Because most of our product teams only had one QA on them, almost every request for test plan review required resources from another team. Thus, the process had a double cost -- QA on one team had to wait to receive a review, while QA on another team had to pause their own work to perform the review. Test plan review added real value, catching gaps in coverage and presenting an organic opportunity to build context. Our challenge became clear: retain that value while reducing its cost.

Ultimately, the QA managers and I decided that we had to enable every individual product team to perform its own test plan reviews. We started by developing written guidelines, bringing more transparency to how QA conducted test plan review. I initiated the process, but since the managers below me would own the execution of any solution, I encouraged them to take more of a lead role. I wanted to step back and be more of a facilitator, asking questions and encouraging discussion that would help us define excellence.

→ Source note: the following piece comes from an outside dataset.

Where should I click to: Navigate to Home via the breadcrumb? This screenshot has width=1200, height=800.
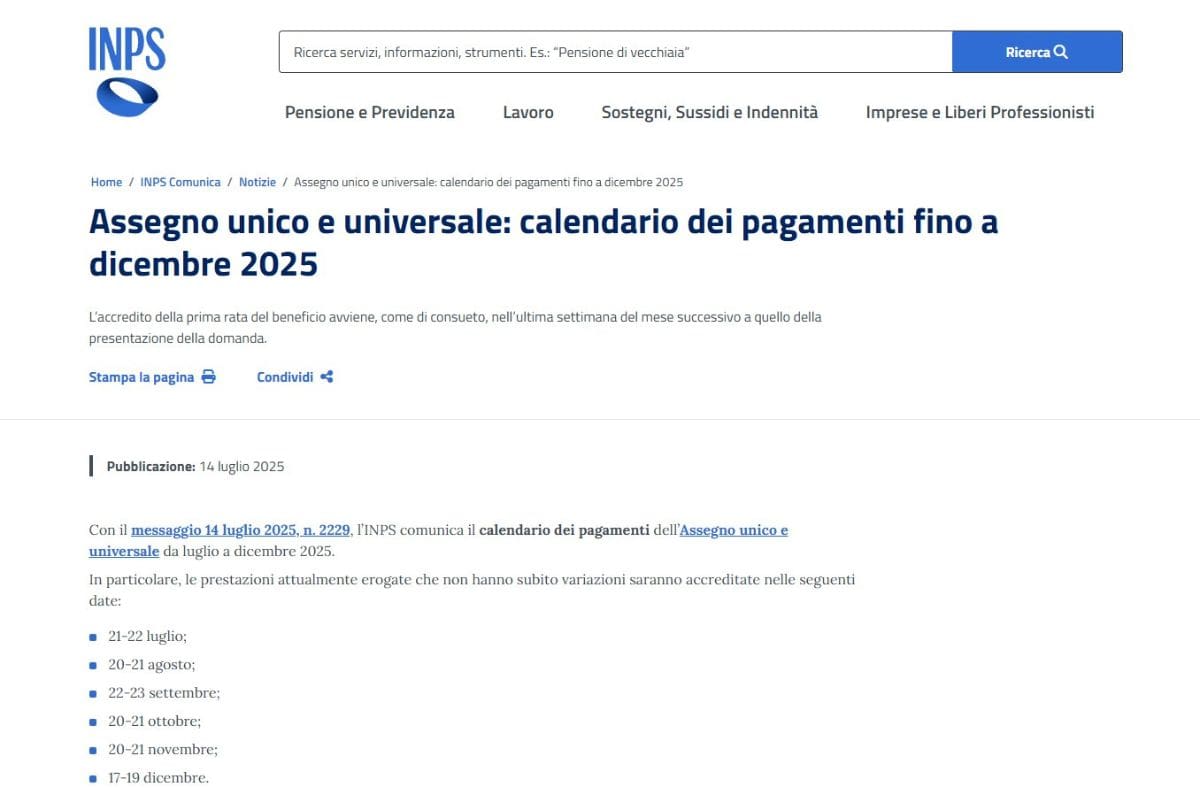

The guidelines we came up with allowed any member of a product team -- whether they were a software developer, data analyst, or otherwise -- to give input on QA test plans. That reduced all wait times for test plan reviews significantly. We saw immediate improvements in terms of teams meeting sprint goals, estimation being more accurate in terms of both time and effort. We also saw ancillary benefits. QA’s process became more transparent, and developers were even able to identify potential bugs in their code just by reading QA’s plan, causing bug fixes to get pushed before testing even began.

We piloted this approach on one product team to start with. Once we had initial results, we didn’t have to push other teams to adopt it; they actively wanted to.

By rethinking how a test plan review could be performed, we turned a weakness in our process into a strength that allowed us to drive a discussion about quality beyond our functional team. That was much more in line with the broader mission of my department, which is to encourage all members of the organization to think more about quality. We believe that quality is not a QA team responsibility, but a company responsibility; it was great to be able to put that principle into practice while solving a real problem.

Lessons learned

  • Embrace being out of your comfort zone and keep looking for opportunities to improve. This can be challenging and stressful, but the best opportunities often dwell within uncertainty.
  • By encouraging test plan review to be thought of as a product team activity, rather than a functional team activity, we encouraged a better dialogue about quality within product teams and helped to break down a silo that was hindering velocity.
  • Being a rapidly growing company with distributed teams and relationships still forming, it can be challenging to push for large-scale changes. Starting small on one product team and achieving results that we could showcase to the rest of the organization made adoption easier. Having quick wins to share got us instant buy-in.
  • As a leader at a director level, this was also a great opportunity to practice managing through my managers beneath me. In the past, when we were smaller in size, this could have been an initiative that I would personally spearhead. I didn’t think it would be the right approach now because I was not going to be involved in the execution. By working with and trusting my managers, we were successful beyond expectations.